The legendary Paliurus honey
One high nutrition quality honey, that is produced in Greece, is the one that is made from Paliurus flowers. This special honey for which we have written many articles in the past, comes from the flowers of the plant Paliurus spina-christi, which is also known with many names. We also know it as Paliurus, Thorn, Thorn of Jerusalem and Thorn of Jesus. It’s a shrub or small tree, that can grow up to five meters. It is found in southern Europe and Eastern Asia. In Greece the place that has the most Paliurus is considered to be Pella region and especialy Edessa and Aridea.
“Paliurus honey is great for human organism as much as it is for the bees that collect it. When it blossoms, bees are healthyier, more productive and calm.“
The name “Thorn of Jesus” comes from the legend according to which the Roman soldiers made a crown with Paliurus thorns and put it on Jesus’ head. Maybe this is the reason that many other legends follow this plant also among beekeepers. For example, due to the physiology of its flowers, bees can absorb nectar from it only with rainles and windles weather. Something that is not very often in Spring time. So beekeepers tend to say that they will collect Paliurus honey, only if God wills it.
“Tsali” honey as it is also said by Greeks from Thrace (Turkish cali = bush), along with its coin shape fruits have many and very unique properties. In international bibliography, this honey is mentioned as immune system stimulant, cholesterol level regulator, even improver of of male sexual ability. In many Italian websites, there are references for 70 gram consumption in daily bases can so great results from the first month.

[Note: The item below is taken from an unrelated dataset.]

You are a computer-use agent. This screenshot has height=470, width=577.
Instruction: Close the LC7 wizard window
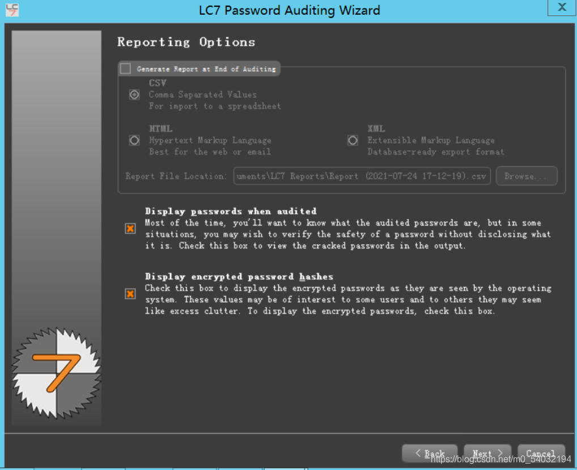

A myth about the name of Paliurus, is the myth of Paliuras. According to it, Paliuras was a stingy and cruel clothing merchant, who never helped the poor and the weak. Everytime someone went to him for charity, he turned him out of his store, swearing. The money he earned by cheating people, he used to hang on his clothes. After he died, God made him this plant. So every time someone passed by him, he grabs him from his clothes using his thorns like saying: It’s mine! His coins are seen better in October when the leaves fall.